Large Reasoning Models (LRMs) are highly capable at complex tasks, yet remain vulnerable to sophisticated jailbreaks and direct harmful queries. According to a paper on arXiv by Miao, Ke, Li, Jiaxin, Chen, Hongliang, Hu, Yuke, Qin, and Zhan, prior safety alignment methods heavily depend on external manual data annotation. However, the researchers observed that LRMs can inherently identify safety risks when re-presented with original queries alongside their own reasoning trajectories——a capability they term Latent Safety Awareness.

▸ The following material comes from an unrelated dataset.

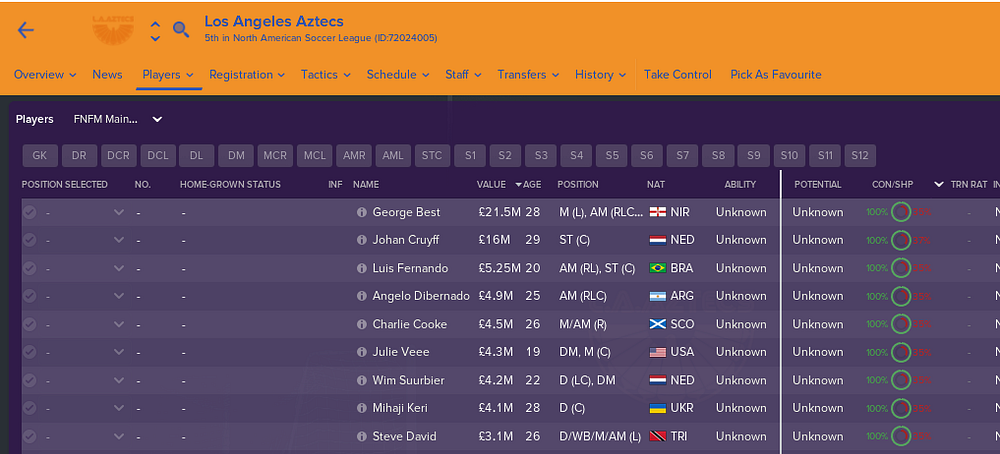Image resolution: width=1000 pixels, height=454 pixels.
Task: Open the Transfers menu
Action: (527, 74)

To exploit this, the team proposed a two-stage training approach called Safe Trigger. First, they use Supervised Fine-Tuning (SFT) to explicitly induce safe tags that trigger safety analysis and guidance following the initial reasoning content for unsafe queries. For general queries, standard responses are preserved, ensuring adaptive triggering. Second, they apply Direct Preference Optimization (DPO) to further enhance the correctness and stability of the safety analysis and guidance. Notably, the responses required for both training stages are entirely generated by the models being optimized, eliminating the need for external annotation.
Experimental results demonstrate significant safety enhancement. The Attack Success Rate (ASR) of DeepSeek-R1-Distill-Llama-8B dropped, on average, by 24.65% on harmful benchmarks and by 36.72% on jailbreak benchmarks. The method exerts almost no negative impact on general performance or user experience.

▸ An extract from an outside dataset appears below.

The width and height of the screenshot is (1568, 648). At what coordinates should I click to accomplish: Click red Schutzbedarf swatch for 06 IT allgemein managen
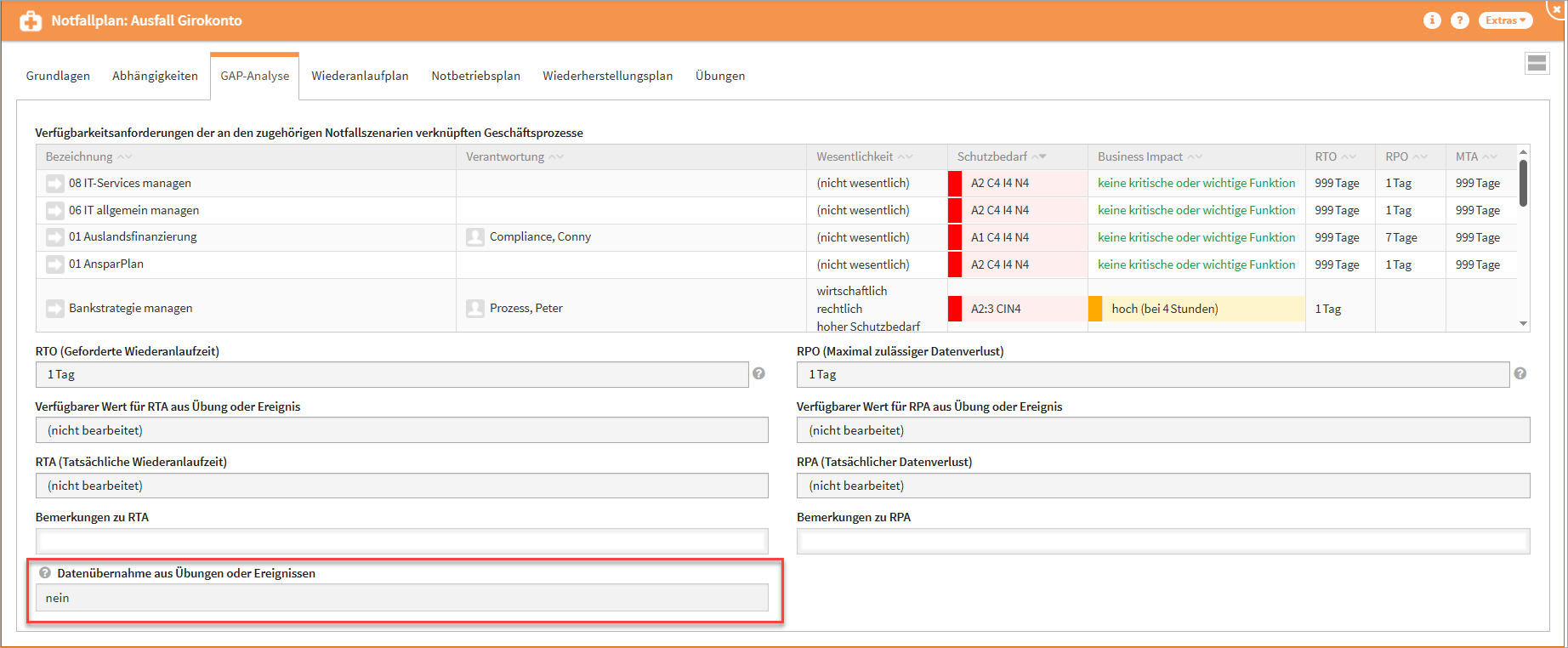pos(955,210)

| Benchmark | Average ASR Reduction |
|---|---|
| Harmful | 24.65% |
| Jailbreak | 36.72% |
The paper argues that Safe Trigger method leverages the model's own latent safety awareness, reducing reliance on external data. This approach could be adapted for enterprise AI deployments where safety alignment is critical, such as in supply chain decision-support systems or customer-facing logistics chatbots. The ability to trigger safety analysis without compromising general performance means organizations can deploy LRMs with greater confidence, especially in regulated environments.
Future work may explore extending Safe Trigger to other model families and real-world testing scenarios. The researchers have made their findings available on arXiv for community review.